A ticket to Skardu will cost you about 8,000 rupees, (or 14,000 rupees if you’re an American and don’t have one of your Pakistani friends pick up the ticket for you which luckily, I did. Thanks Fahim!!) Either way it’s a steal. The only downside is that the sole air carrier to the mountain towns is PIA, the government-owned airline of Pakistan where service is indifferent and your trip home is sort of optional. What can you reasonably expect from an airline whose baggage claim looks like this?
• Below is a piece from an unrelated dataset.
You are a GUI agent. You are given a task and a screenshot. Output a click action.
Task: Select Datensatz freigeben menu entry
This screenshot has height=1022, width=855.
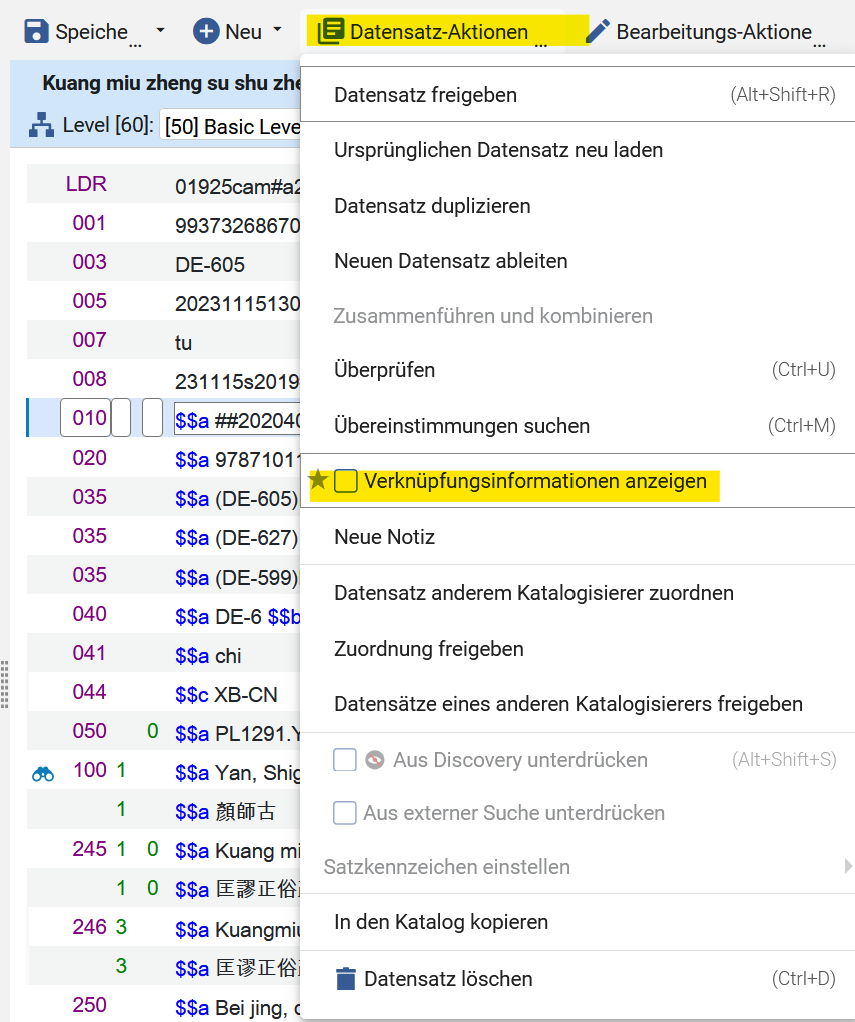[425, 95]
But the bottom line is that one of the best perks of living in Pakistan is that you are close enough to the Himalayas to go for the weekend. This means that from my house in Islamabad, it costs about $100 to get to the most famous mountains in the world. (What about the Alps, you say? They are the Himalayas’ scrawny little sister. The Rockies? Please.)
After a bumpy, five-hour trip made more eventful by frequent stops to fill our wheezing Land Cruiser’s radiator with water, I got to see the Deosai Plains in bloom. Much of the year the plains are covered in snow; for a few short weeks they are covered with delicate little blossoms instead. I found it the perfect setting for forcing one’s traveling companions to belt out highlights from the Sound of Music soundtrack while fighting back high-altitude dizziness.
We stayed at Shiga Fort, the old home of the Raja of the territory, where the Raja’s families have traditionally been living for centuries. The latest Raja got wise, sold the fort to the Serena hotel chain, and now lives in a fancy house next door after pocketing his cash. Shiga Fort is, as a result, the perfect combination of 5-star hotel (strong, hot showers and toilets that work) and stripped-down, zen peace retreat with a zesty sprinkling of history. I highly recommend.
One of the best things about the Fort is the huge garden that wraps all the way around the grounds and is liberally covered by large lounging divans. On my favorite day of the trip, I read Nick Hornby’s High Fidelity, drank sweet mixed tea all afternoon, and laughed and talked with friends as ripe apricots fell out of the trees and split neatly into our laps, reminding us that even the effort of peeling would be unnecessary labor in this paradise.